# Exercise objective
Output exactly the lines from the line that has "1080x485 pixels. How" through the last line of the data below, with no pictures.

Dataset entries:
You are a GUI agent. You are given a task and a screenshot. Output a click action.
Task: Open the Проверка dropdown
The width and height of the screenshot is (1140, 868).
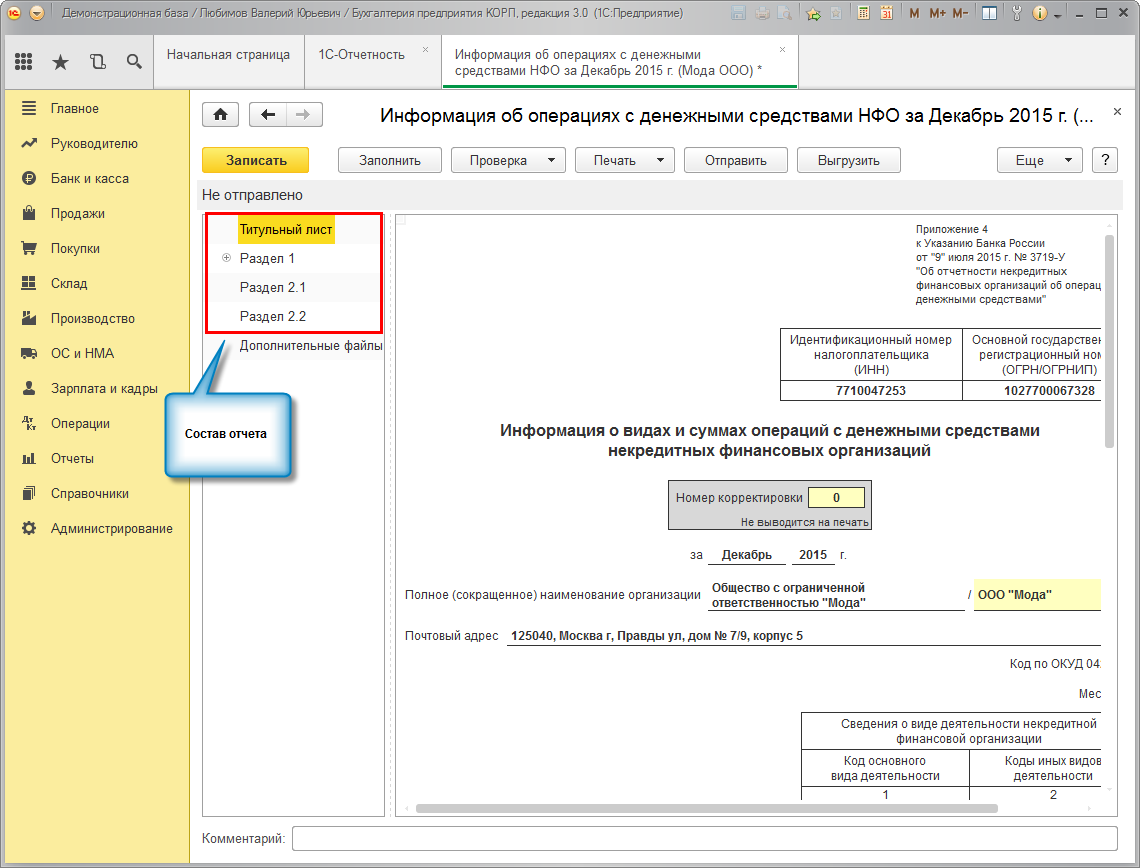tap(508, 160)
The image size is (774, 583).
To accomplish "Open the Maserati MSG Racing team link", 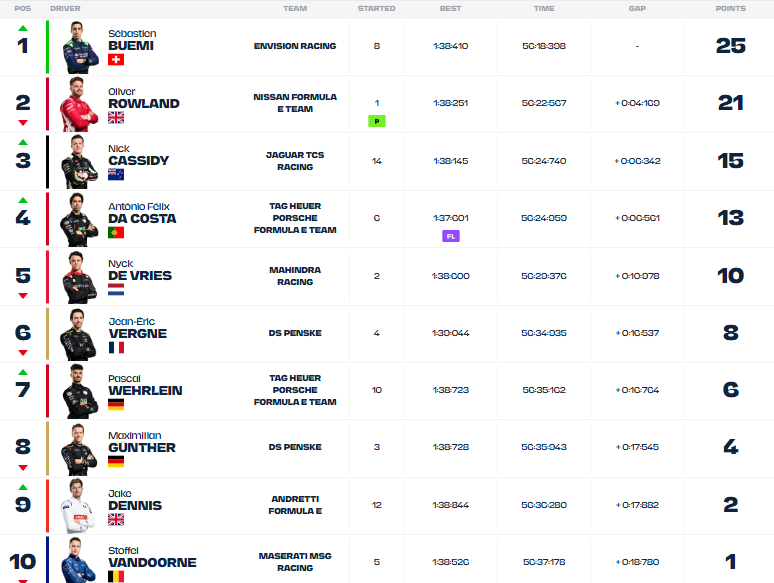I will coord(295,562).
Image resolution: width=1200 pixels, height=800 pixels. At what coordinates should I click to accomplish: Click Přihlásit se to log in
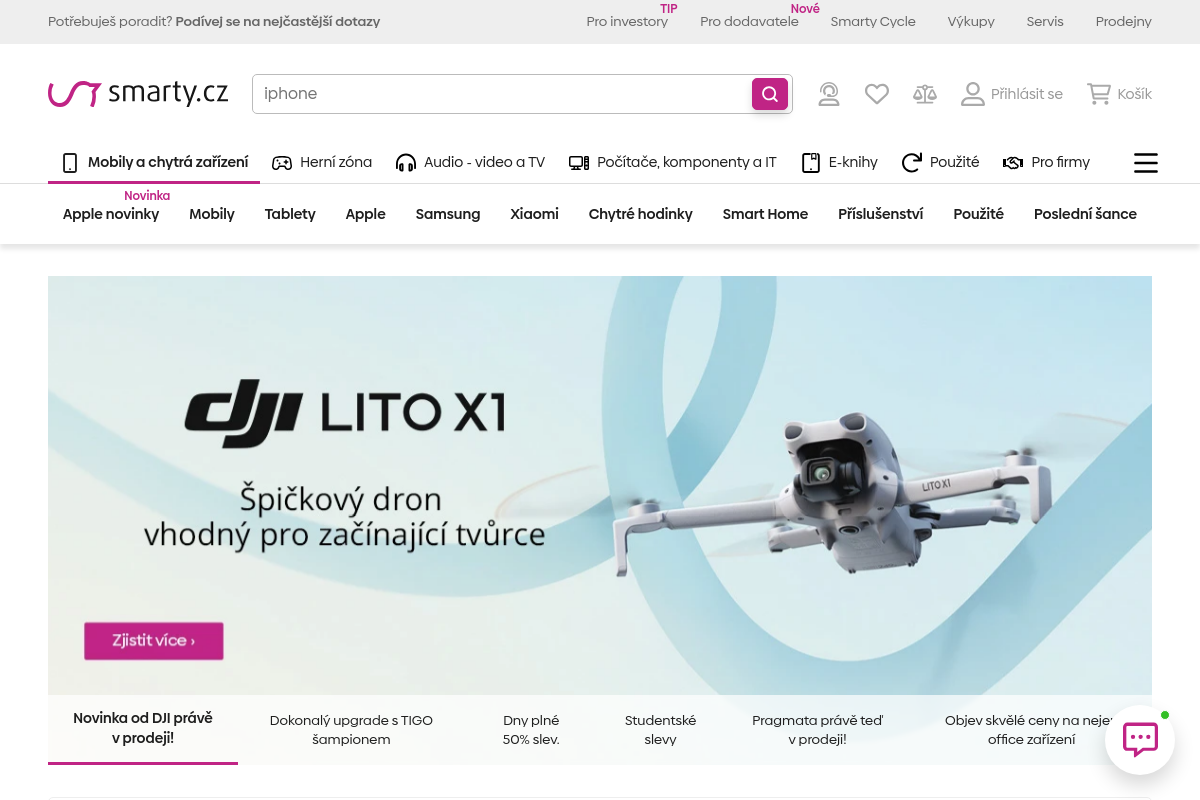point(1012,94)
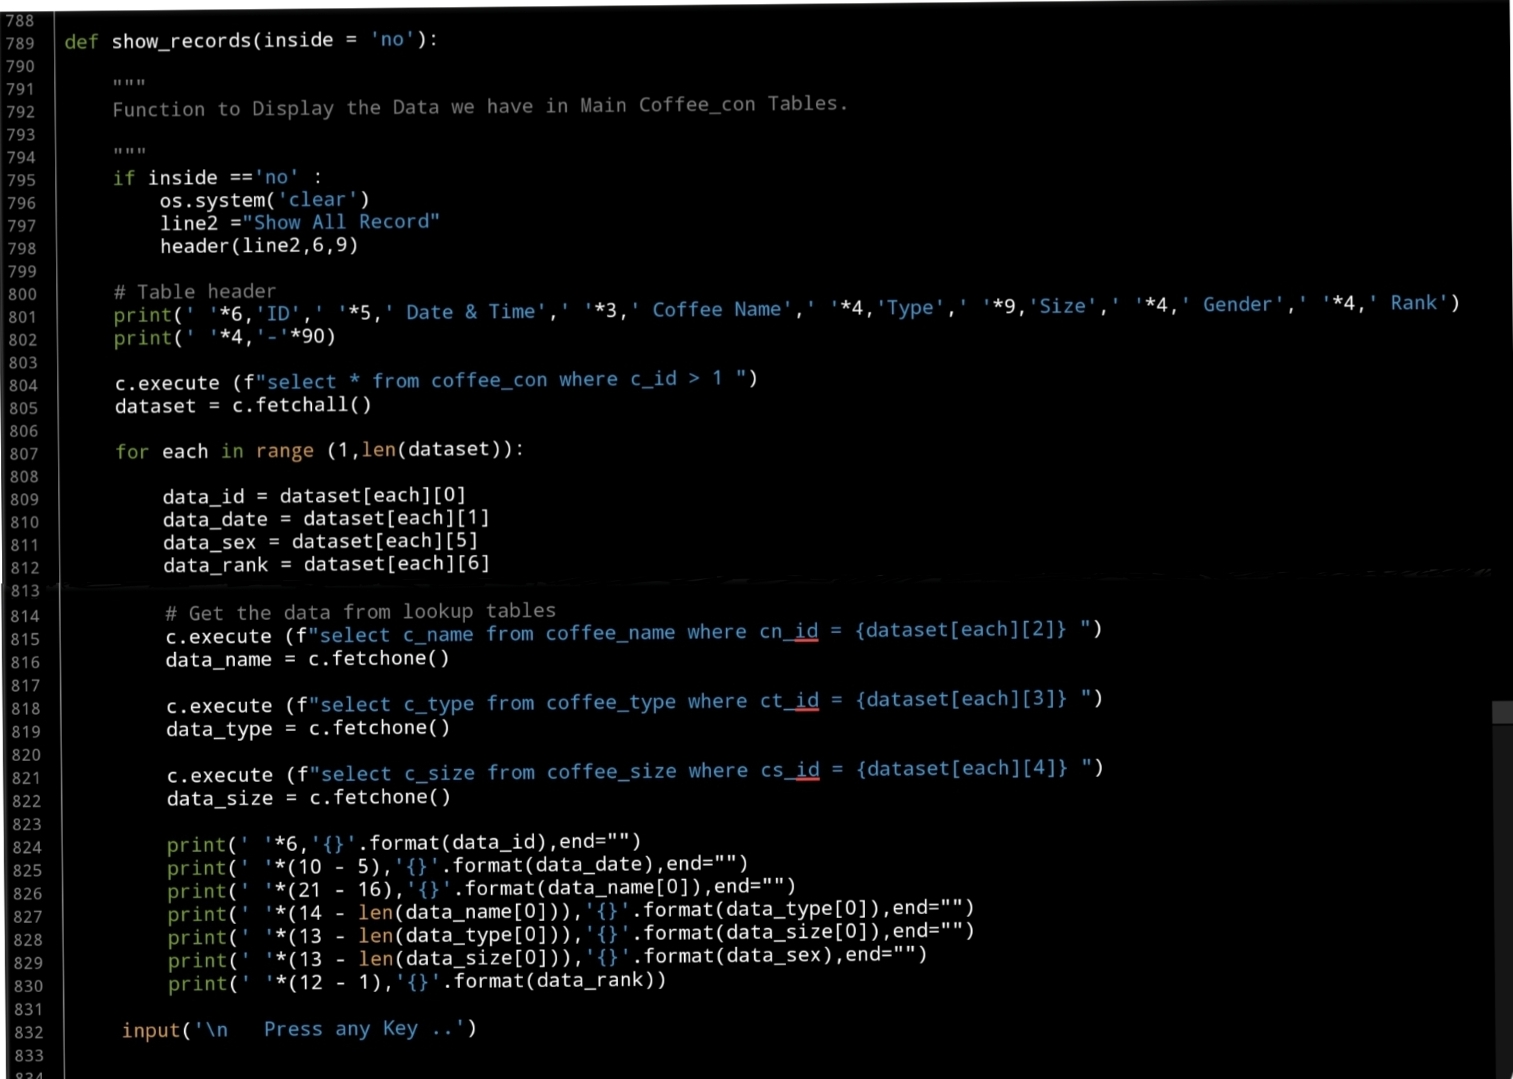1513x1079 pixels.
Task: Place cursor on show_records function name
Action: (x=181, y=41)
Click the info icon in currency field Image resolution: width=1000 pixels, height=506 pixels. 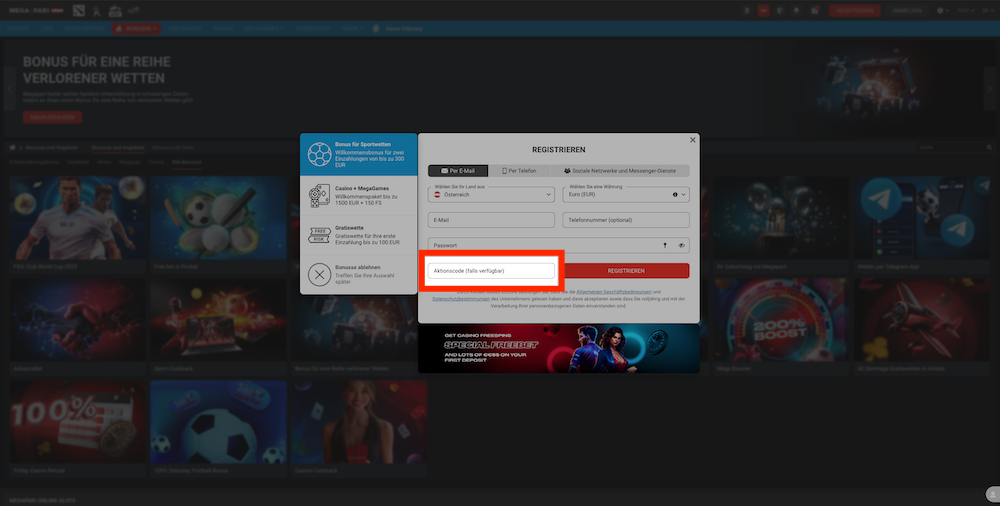(x=675, y=194)
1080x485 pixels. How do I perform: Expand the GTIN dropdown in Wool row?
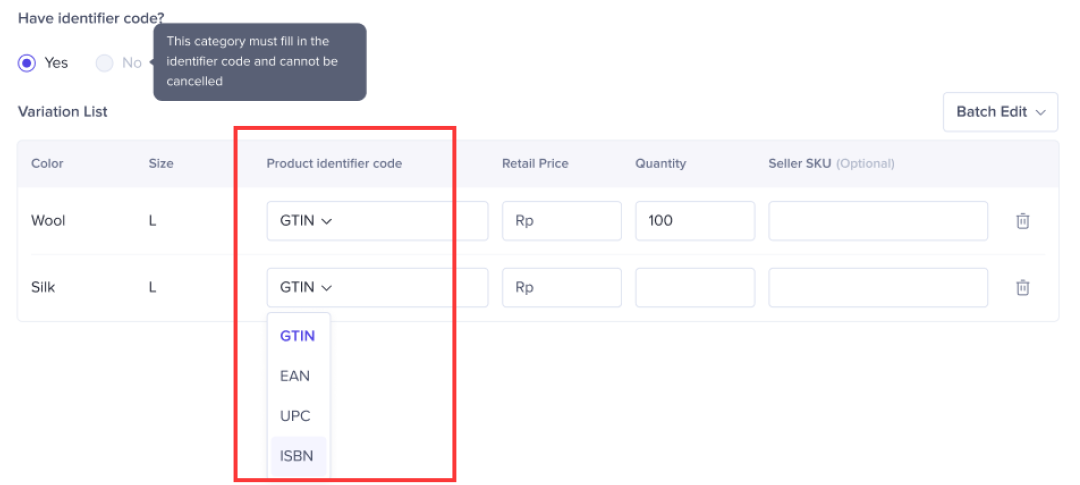(306, 221)
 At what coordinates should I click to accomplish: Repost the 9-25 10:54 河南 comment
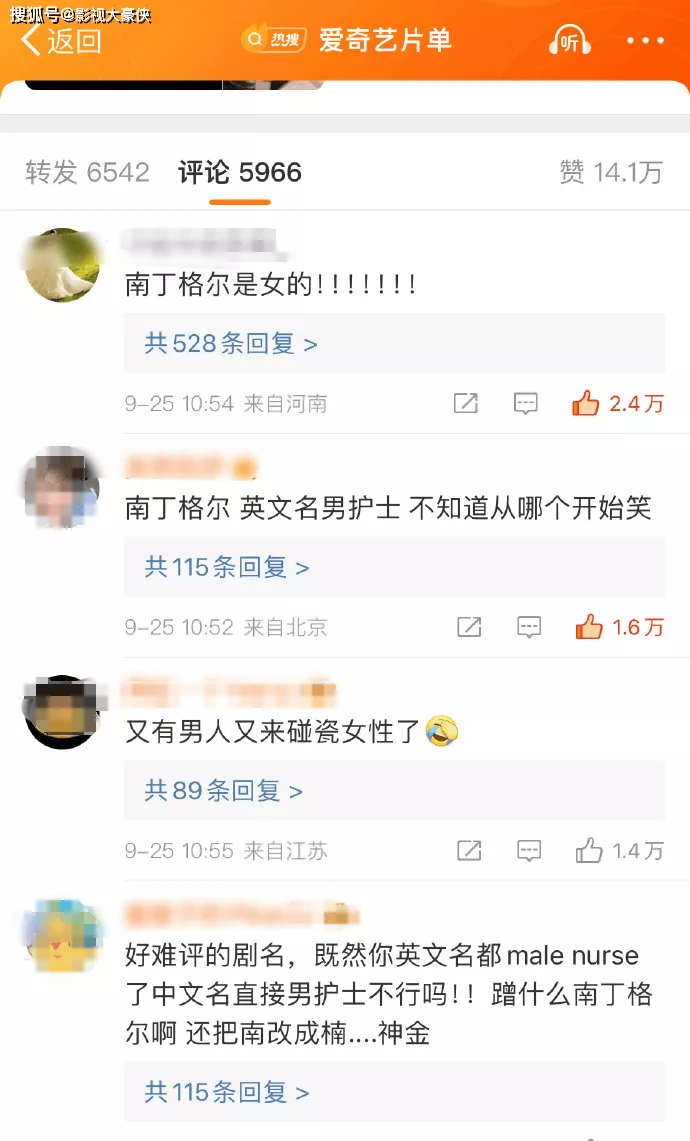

# Task output
1080x485 pixels. How do I perform: Expand the GTIN dropdown in Wool row?
(306, 221)
 At what coordinates should I click to accomplish: Repost the 9-25 10:54 河南 comment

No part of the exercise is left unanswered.